Today, HRC blasted House Republicans on the Appropriations Committee for adopting a discriminatory, anti-LGBTQ amendment to a funding bill for the Departments of Labor, Health and Human Services, and Education. If it remains in the final bill, the amendment would grant a “license to discriminate” in the provision of child welfare services, allowing child welfare placing agencies that receive federal government funding to turn away qualified prospective parents based on the agency’s religious beliefs. The vote in the committee was 29-23, along party lines, with Rep. Scott Taylor (R-VA) the lone Republican to vote against the amendment.

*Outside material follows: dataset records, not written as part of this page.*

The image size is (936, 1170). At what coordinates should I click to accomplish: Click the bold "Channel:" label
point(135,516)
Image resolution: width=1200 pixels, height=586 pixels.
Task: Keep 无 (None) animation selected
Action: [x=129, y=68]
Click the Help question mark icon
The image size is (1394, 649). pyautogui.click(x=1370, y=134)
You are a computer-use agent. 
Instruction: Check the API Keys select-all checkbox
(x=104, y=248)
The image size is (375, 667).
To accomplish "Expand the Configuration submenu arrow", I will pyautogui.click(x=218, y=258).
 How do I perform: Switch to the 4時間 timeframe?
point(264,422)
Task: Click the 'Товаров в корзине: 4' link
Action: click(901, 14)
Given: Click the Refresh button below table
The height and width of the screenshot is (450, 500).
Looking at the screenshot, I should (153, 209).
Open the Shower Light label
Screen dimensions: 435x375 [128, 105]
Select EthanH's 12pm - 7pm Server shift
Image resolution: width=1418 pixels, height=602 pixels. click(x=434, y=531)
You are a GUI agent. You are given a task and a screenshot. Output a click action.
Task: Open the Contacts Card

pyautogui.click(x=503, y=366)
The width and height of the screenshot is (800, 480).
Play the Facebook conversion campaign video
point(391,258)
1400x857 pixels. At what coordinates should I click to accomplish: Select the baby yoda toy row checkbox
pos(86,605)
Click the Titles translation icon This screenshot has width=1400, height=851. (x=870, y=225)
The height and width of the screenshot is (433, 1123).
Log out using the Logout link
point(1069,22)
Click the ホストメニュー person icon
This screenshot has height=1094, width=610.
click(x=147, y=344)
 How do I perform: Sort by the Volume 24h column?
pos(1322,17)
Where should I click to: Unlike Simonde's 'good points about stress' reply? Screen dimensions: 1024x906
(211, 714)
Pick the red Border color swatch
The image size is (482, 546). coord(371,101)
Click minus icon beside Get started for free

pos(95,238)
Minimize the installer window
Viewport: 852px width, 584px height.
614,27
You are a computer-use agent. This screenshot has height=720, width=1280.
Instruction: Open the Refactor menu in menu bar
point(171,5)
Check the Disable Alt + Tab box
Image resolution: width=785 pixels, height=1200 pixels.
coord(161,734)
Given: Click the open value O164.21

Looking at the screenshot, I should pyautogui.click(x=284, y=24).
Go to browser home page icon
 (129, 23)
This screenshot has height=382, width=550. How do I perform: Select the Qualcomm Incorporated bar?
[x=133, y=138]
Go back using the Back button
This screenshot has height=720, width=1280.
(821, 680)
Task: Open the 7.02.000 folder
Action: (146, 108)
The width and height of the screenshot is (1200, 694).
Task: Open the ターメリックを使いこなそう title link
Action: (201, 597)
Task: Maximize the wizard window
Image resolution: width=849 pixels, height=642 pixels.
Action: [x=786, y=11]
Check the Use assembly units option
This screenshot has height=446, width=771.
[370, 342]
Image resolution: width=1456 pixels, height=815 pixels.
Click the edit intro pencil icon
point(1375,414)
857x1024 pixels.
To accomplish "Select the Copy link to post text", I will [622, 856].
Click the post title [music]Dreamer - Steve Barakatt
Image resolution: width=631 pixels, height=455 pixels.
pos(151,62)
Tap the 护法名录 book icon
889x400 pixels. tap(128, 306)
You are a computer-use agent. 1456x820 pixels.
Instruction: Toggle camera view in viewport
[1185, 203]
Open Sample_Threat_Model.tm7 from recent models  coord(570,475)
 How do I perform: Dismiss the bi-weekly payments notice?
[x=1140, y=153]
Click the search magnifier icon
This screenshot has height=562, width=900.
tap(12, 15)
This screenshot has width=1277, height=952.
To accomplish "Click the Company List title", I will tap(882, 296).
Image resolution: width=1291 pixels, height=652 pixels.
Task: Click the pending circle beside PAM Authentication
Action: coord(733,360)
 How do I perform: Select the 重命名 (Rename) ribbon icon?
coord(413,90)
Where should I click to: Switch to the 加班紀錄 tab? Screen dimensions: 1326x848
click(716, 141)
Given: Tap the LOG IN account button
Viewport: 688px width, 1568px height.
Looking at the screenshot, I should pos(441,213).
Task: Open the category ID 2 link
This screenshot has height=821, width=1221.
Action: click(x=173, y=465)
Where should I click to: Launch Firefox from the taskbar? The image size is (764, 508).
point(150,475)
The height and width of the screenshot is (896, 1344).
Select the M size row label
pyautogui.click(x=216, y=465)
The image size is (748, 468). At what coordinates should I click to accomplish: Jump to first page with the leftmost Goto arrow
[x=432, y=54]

This amendment, introduced by Rep. Robert Aderholt (R-AL), would have a sweeping, harmful impact in child welfare services by enabling discrimination against LGBTQ people, same-sex couples, interfaith couples, single parents, married couples in which one prospective parent has previously been divorced, or other qualified parents to whom an agency has an objection. The biggest barrier to placing children with families is a lack of qualified prospective parents; having the government give contractors and subcontractors a license to discriminate, thereby limiting the pool of prospective parents for no legitimate reason, is unconscionable and an unacceptable use of taxpayer dollars.
“Any Member of Congress who supports this amendment is clearly stating that it is more important to them to discriminate than it is to find loving homes for children in need,” said David Stacy, director of government affairs at the Human Rights Campaign. “Congress should be focusing on ways to help children in the child welfare system find homes rather than creating needless obstacles for prospective parents, effectively shrinking the pool of qualified folks who want to provide children with a loving home. HRC urges Congress to reject this discriminatory amendment in the final appropriations bill.”
HRC recently released a report, titled Disregarding the Best Interest of the Child: License to Discriminate In Child Welfare Services, detailing the harms of efforts to write anti-LGBTQ discrimination by child welfare agencies into law. Statistics suggest that an estimated two million LGBTQ adults in the U.S. are interested in adoption, but the LGBTQ community often remains an untapped resource when it comes to finding families for children and youth in foster care.
Research consistently shows that LGBTQ youth are overrepresented in the foster care system, as many have been rejected by their families of origin because of their LGBTQ status, and are especially vulnerable to discrimination and mistreatment while in foster care. This type of amendment will only exacerbate these challenges faced by LGBTQ young people.